His appointment comes at a time when Y/Project officially shuttered its doors just this January due to its inability to find a buyer after a difficult year marked by administrative and creative adjustments that harmed its financial performance. The shutdown was also punctuated by the death of Gilles Elalouf, the brand’s late CEO and founder who had been its engine since 2010. Martens, who had led Y/Project for over a decade, stepped down as creative director in September, with his Fall/Winter 2024 collection serving as his farewell.




With a portfolio that blends the avant-garde with mass appeal, Martens is uniquely positioned to take Margiela forward. The house succeeds in weirdness, the kind that can turn a tabi boot into a pop-culture phenomenon or make a dress look like it’s mid-disintegration while still commanding five figures. Martens gets that kind of tension. The trick will be finding the balance between his signature deconstruction and the house’s ghostly structure.
Can He Handle the Legacy?
Maison Margiela is a house built on contradiction—anonymity and recognition, distress and precision, the undone and the impossibly calculated. It revels in the mysterious, but it also controls an extreme level of technical skill. John Galliano, Martens’ predecessor, managed to inject couture theatrics into Margiela’s DNA without losing its core identity—turning it into a house of haunted beauty, where garments looked like they had stories to tell.

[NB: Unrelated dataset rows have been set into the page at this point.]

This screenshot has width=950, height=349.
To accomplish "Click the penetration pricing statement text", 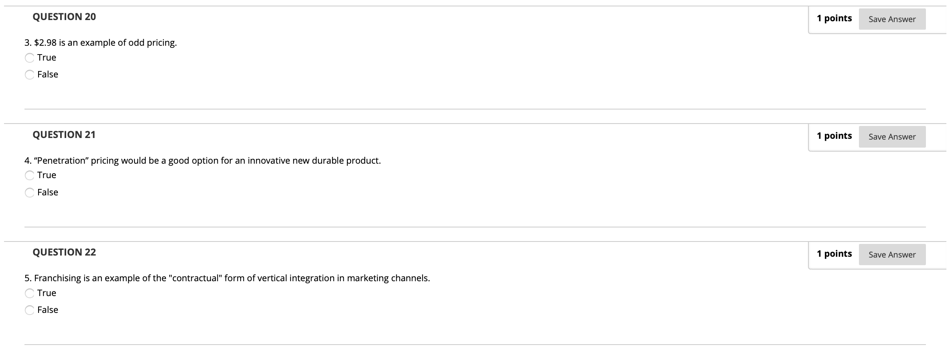I will (203, 161).
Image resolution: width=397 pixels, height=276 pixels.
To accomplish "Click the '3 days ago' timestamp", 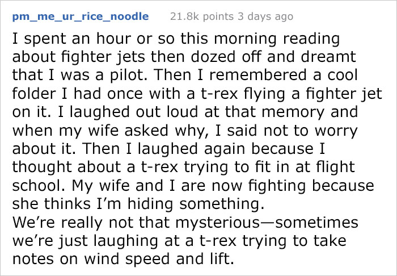I will (x=265, y=16).
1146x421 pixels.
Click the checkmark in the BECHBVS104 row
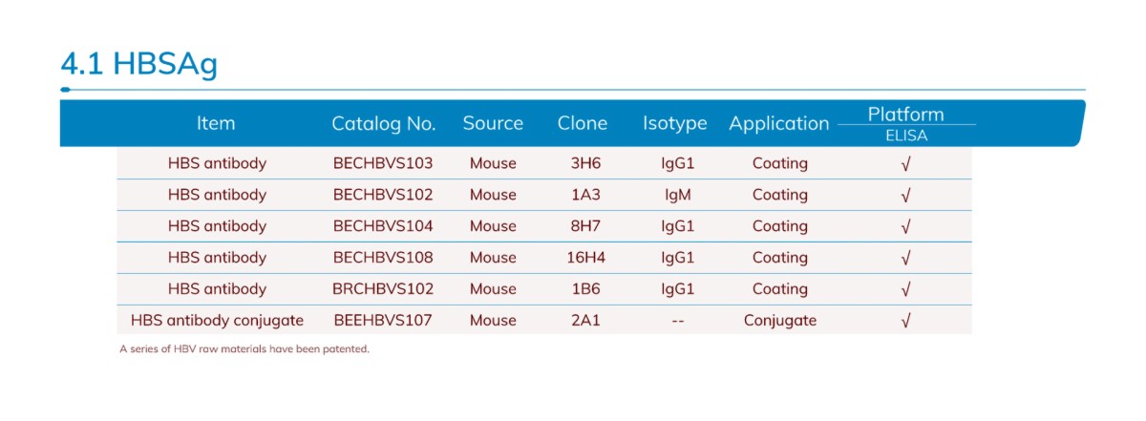905,227
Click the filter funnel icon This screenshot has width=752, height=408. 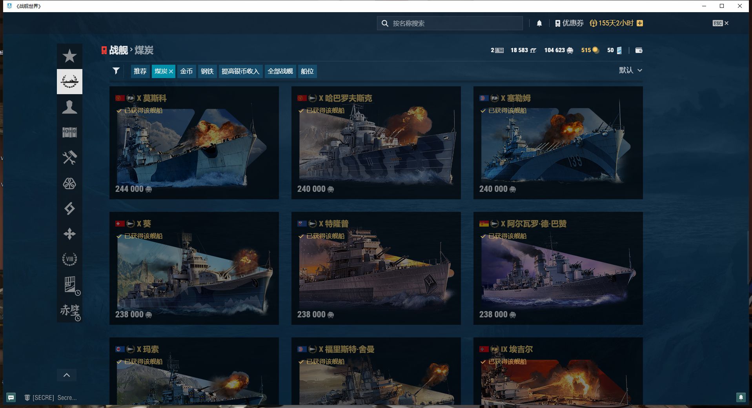116,71
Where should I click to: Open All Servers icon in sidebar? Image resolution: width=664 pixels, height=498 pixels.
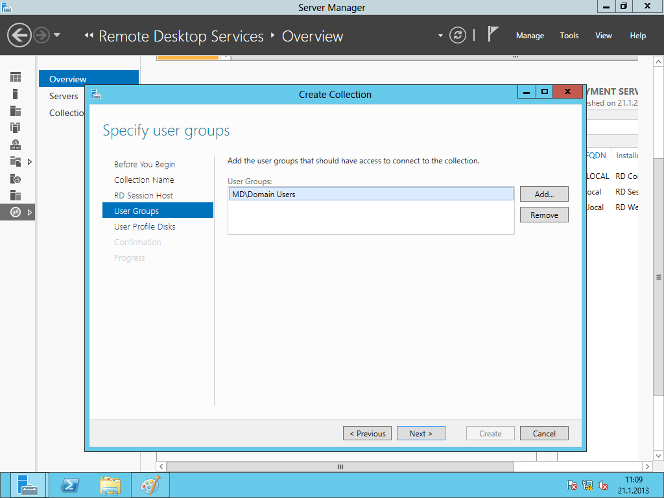tap(16, 111)
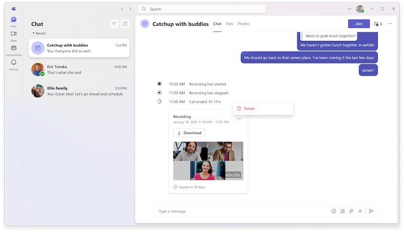Open more options in chat header
This screenshot has width=404, height=232.
(x=390, y=24)
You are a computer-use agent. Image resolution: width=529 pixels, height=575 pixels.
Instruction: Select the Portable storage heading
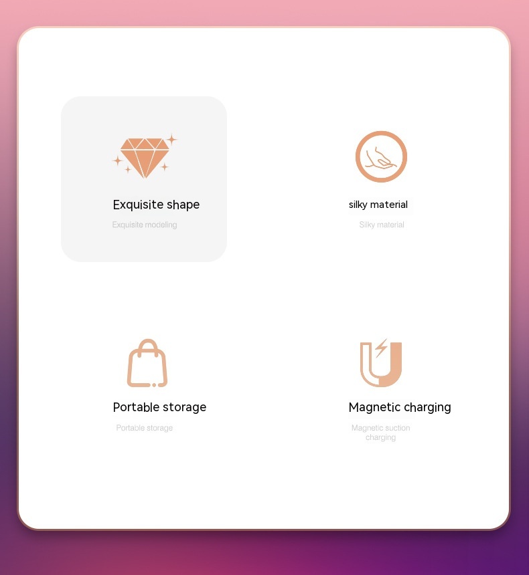tap(159, 407)
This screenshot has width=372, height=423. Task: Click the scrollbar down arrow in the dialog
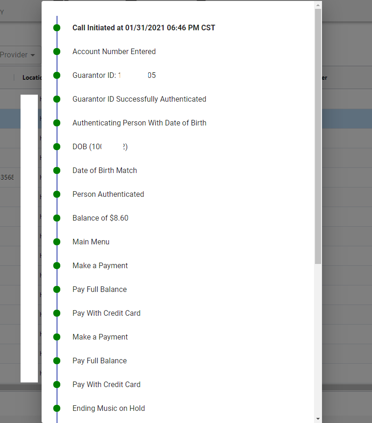[318, 419]
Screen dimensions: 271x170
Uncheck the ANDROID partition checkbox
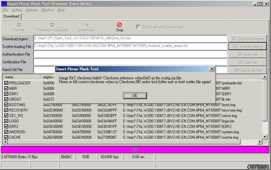6,132
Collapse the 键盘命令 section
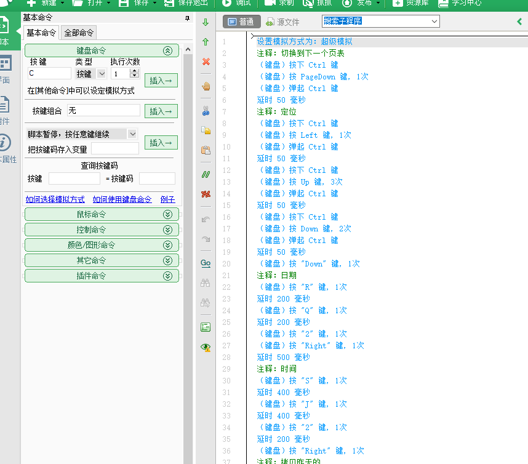Image resolution: width=528 pixels, height=464 pixels. coord(168,50)
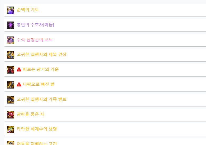
Task: Click the 수석 집행관의 코트 coat icon
Action: [11, 40]
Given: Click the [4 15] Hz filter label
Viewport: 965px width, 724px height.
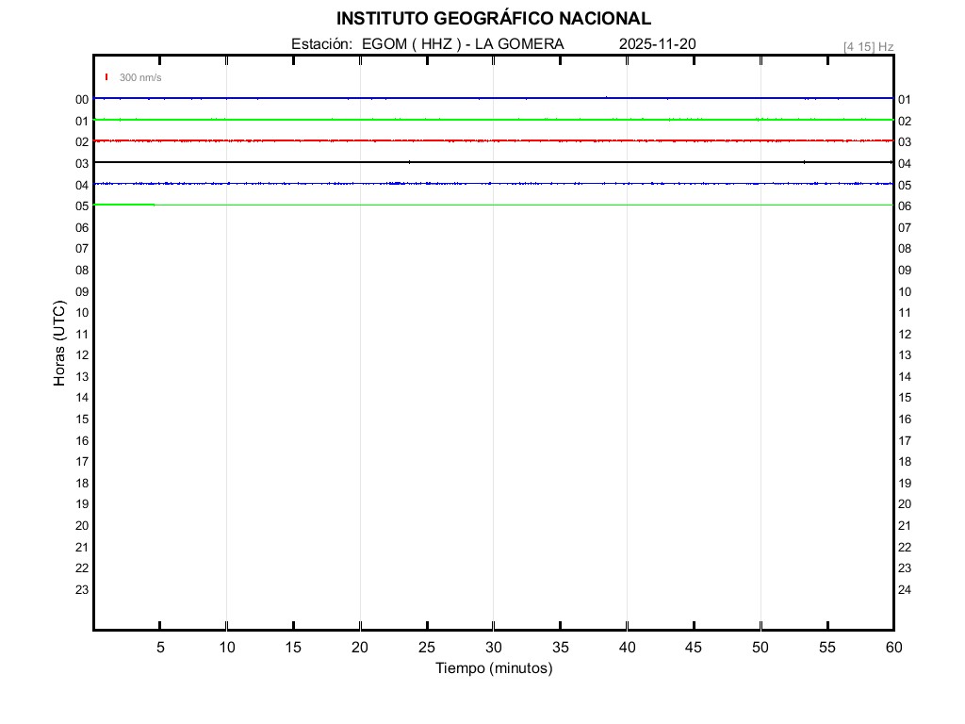Looking at the screenshot, I should (x=868, y=46).
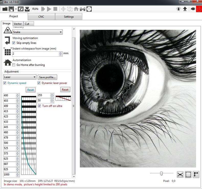The height and width of the screenshot is (189, 202).
Task: Click the open folder icon in toolbar
Action: click(5, 9)
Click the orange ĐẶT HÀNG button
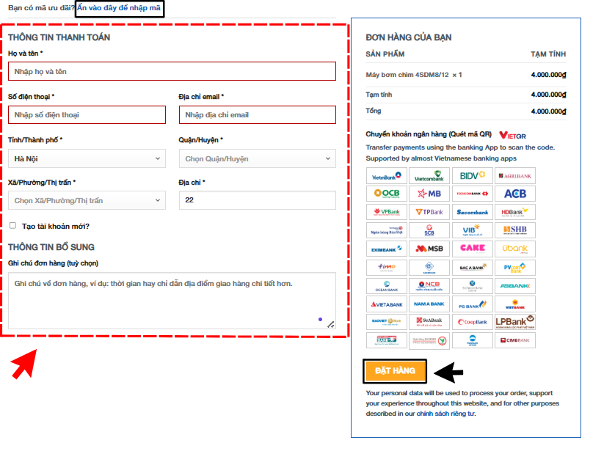 395,371
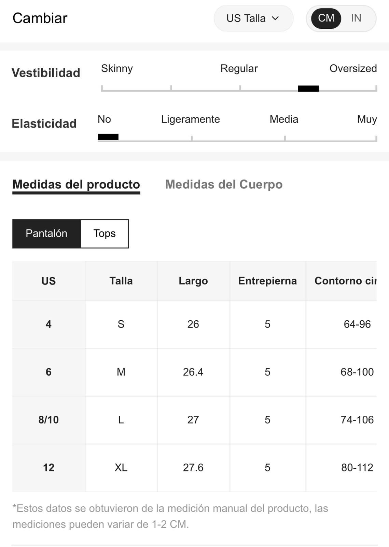Click the Vestibilidad fit indicator marker
The image size is (389, 547).
coord(308,89)
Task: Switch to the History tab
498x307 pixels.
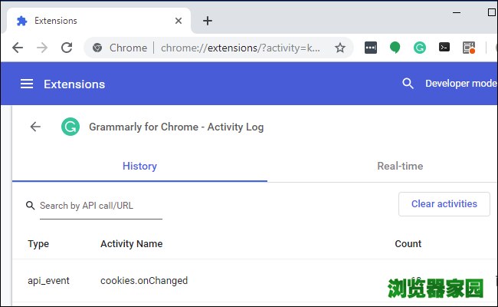Action: point(139,166)
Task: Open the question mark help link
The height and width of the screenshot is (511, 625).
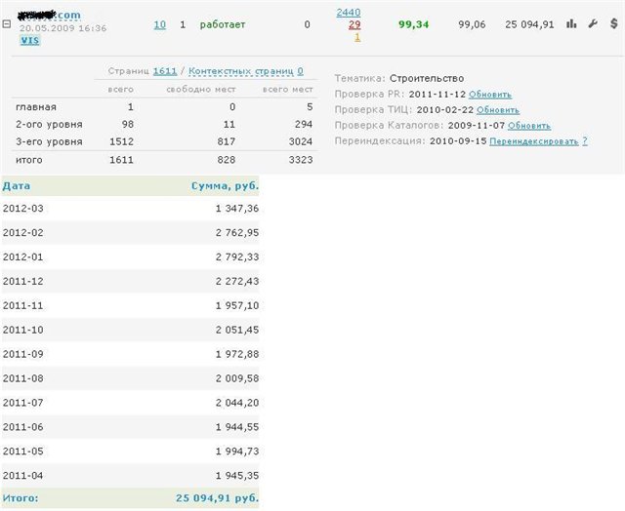Action: (x=584, y=141)
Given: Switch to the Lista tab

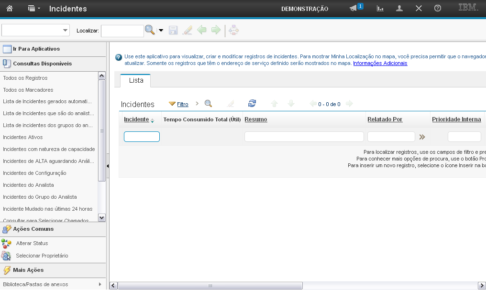Looking at the screenshot, I should coord(136,81).
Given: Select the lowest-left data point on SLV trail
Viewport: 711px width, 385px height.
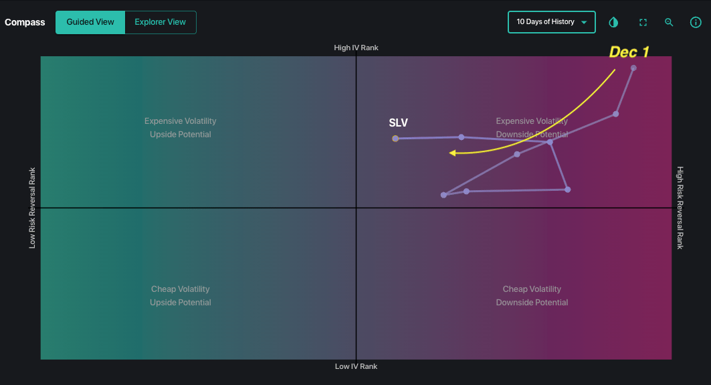Looking at the screenshot, I should pos(443,195).
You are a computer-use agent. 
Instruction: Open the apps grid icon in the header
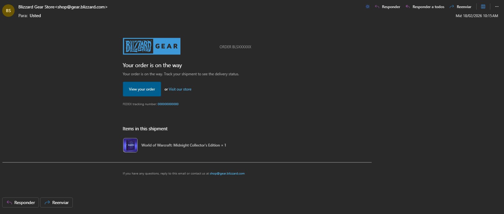(483, 7)
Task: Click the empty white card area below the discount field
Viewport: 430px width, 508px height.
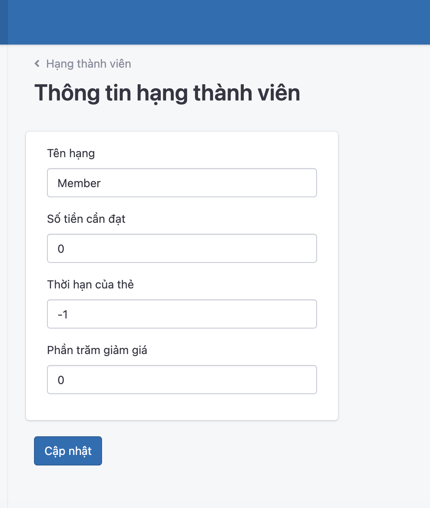Action: [x=182, y=407]
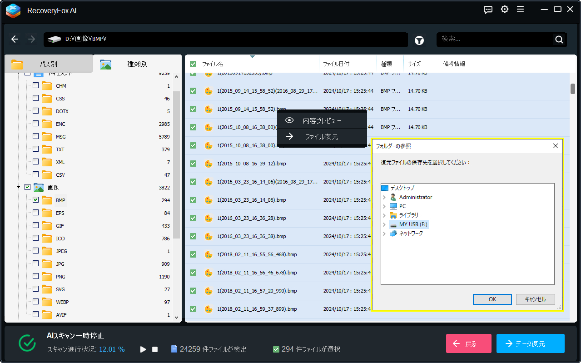Stop the AI scan with stop icon
The width and height of the screenshot is (581, 363).
click(154, 349)
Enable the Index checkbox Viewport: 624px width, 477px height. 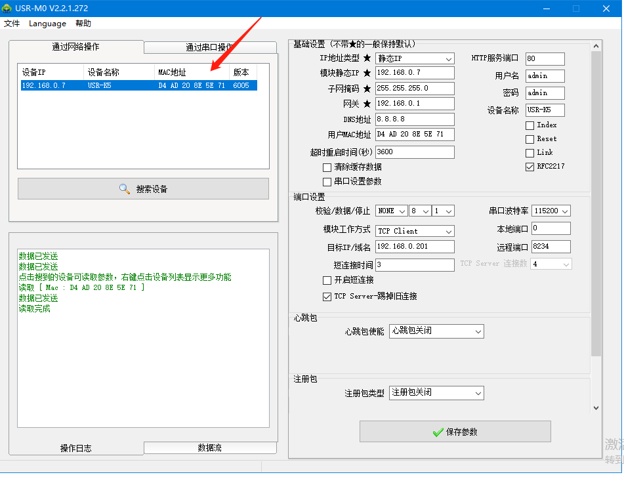point(530,125)
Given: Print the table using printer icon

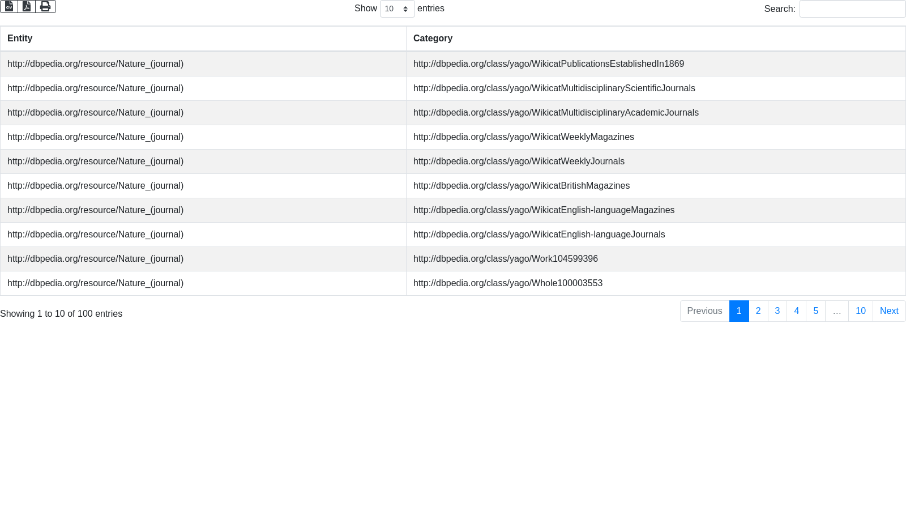Looking at the screenshot, I should (45, 6).
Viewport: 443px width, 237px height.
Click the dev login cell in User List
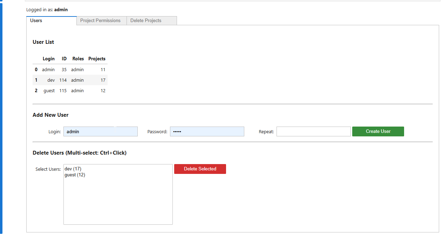coord(51,80)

Martens, for all his technical prowess, has never quite worked with the eerie romanticism that Margiela under Galliano has embraced. His work tends to be about exaggeration, about playing with volume and proportion in a way that requires engagement. Margiela, at its best, is more whisper than scream. Will he soften? Will he rethink his usual instincts? Or will he take the house into a new, hyper-modern, hyper-experimental direction?
The Risks—and the Rewards
Taking over a house like Margiela requires an attitude, a philosophy embodied by a rare few. Will Martens lean into the label’s essence, or will he shake things up with something entirely new? Fashion lives on change, but fashion is also fickle—too much deviation, and purists revolt; too much reverence, and things stagnate. In this case, fashion, like Margiela, is contradictory. Perhaps they’re an ideal match.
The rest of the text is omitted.